Uma das dúvidas mais frequentes no Direito de Família envolve os limites da cobrança de quem está inadimplente. Afinal, a pensão alimentícia pode ser descontada do BPC (Benefício de Prestação Continuada)?
A resposta direta é: não, em regra, o BPC não pode ser descontado ou penhorado para o pagamento de pensão alimentícia.
Se você recebe o benefício e está sofrendo ameaças de desconto, ou se você é o credor da pensão e quer entender como receber o valor, continue lendo este artigo para entender o posicionamento da Justiça.
O que é o BPC e por que ele é Protegido pela Justiça?
O Benefício de Prestação Continuada (BPC), regulamentado pela Lei Orgânica da Assistência Social (LOAS), é um benefício pago pelo INSS no valor de um salário mínimo. Ele é destinado exclusivamente a:
- Idosos com 65 anos ou mais;
- Pessoas com deficiência de qualquer idade.

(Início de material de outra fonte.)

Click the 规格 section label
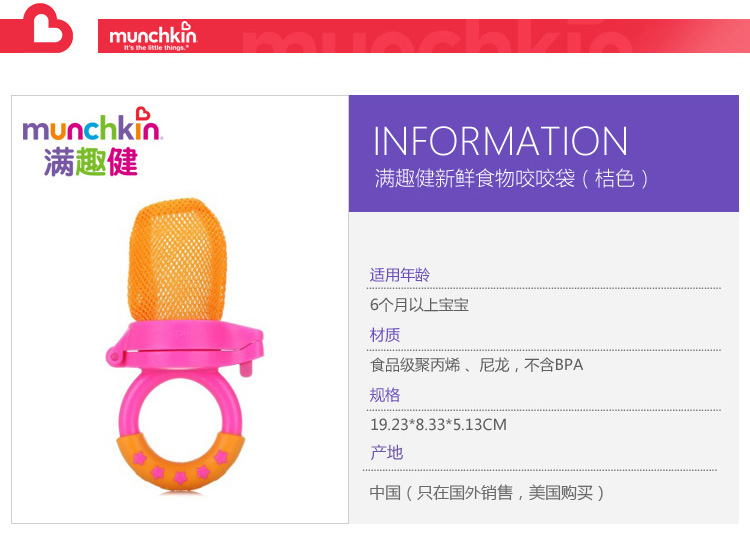This screenshot has width=750, height=538. coord(385,395)
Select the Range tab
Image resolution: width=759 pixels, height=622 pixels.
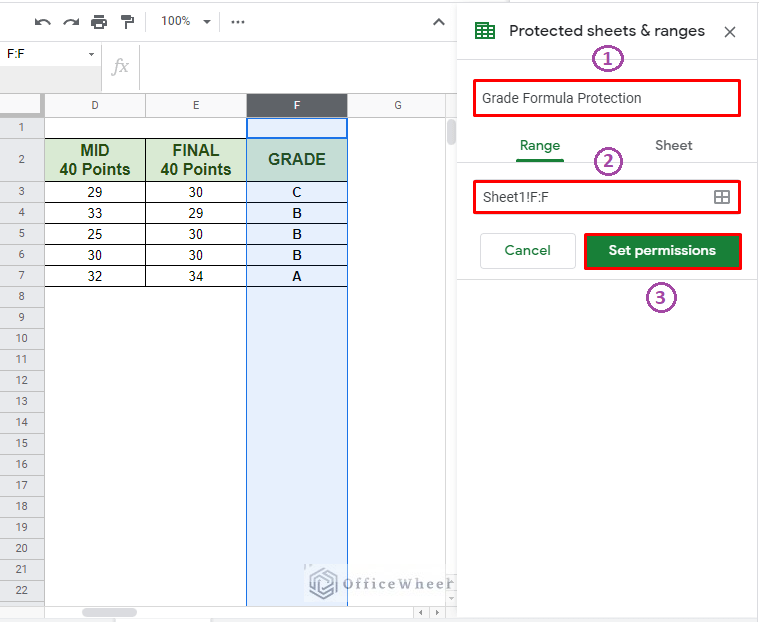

Para receber o BPC, a pessoa deve comprovar que não possui meios de prover a própria subsistência e que sua família também não pode ajudá-la.
Por ter essa natureza assistencial e de sobrevivência mínima, o Superior Tribunal de Justiça (STJ) consolidou o entendimento de que o BPC é impenhorável. Retirar qualquer valor desse benefício significaria deixar o idoso ou a pessoa com deficiência em situação de extrema miséria.
O Devedor Recebe BPC: Como Fica o Direito do Filho à Pensão?
Se o desconto em folha do BPC não é permitido, como a criança ou o adolescente vai receber a pensão alimentícia? A Justiça brasileira oferece caminhos alternativos para que o menor não fique desamparado:
1. Cobrança de Outros Bens
A impenhorabilidade do BPC não significa perdão da dívida. O advogado do menor pode requerer a busca e a penhora de outros patrimônios do devedor, como:
- Veículos no nome do devedor;
- Saldos em contas poupança ou corrente (que não venham do BPC);
- Bens materiais passíveis de leilão.
2. Pensão Avoenga (Responsabilidade dos Avós)
Quando restar provado que o pai ou a mãe recebe apenas o BPC e realmente não tem nenhuma condição de pagar os alimentos sem passar fome, o juiz pode redirecionar a obrigação.
Chamada de pensão avoenga, essa medida permite cobrar o pagamento, de forma complementar ou integral, diretamente dos avós da criança (paternos ou maternos), desde que eles tenham capacidade financeira para isso.
Conclusão: Busque a Orientação Jurídica Correta
O conflito entre a sobrevivência do devedor (beneficiário do BPC) e a subsistência do menor (credor da pensão) exige uma análise técnica minuciosa de cada caso para evitar abusos ou injustiças de ambos os lados.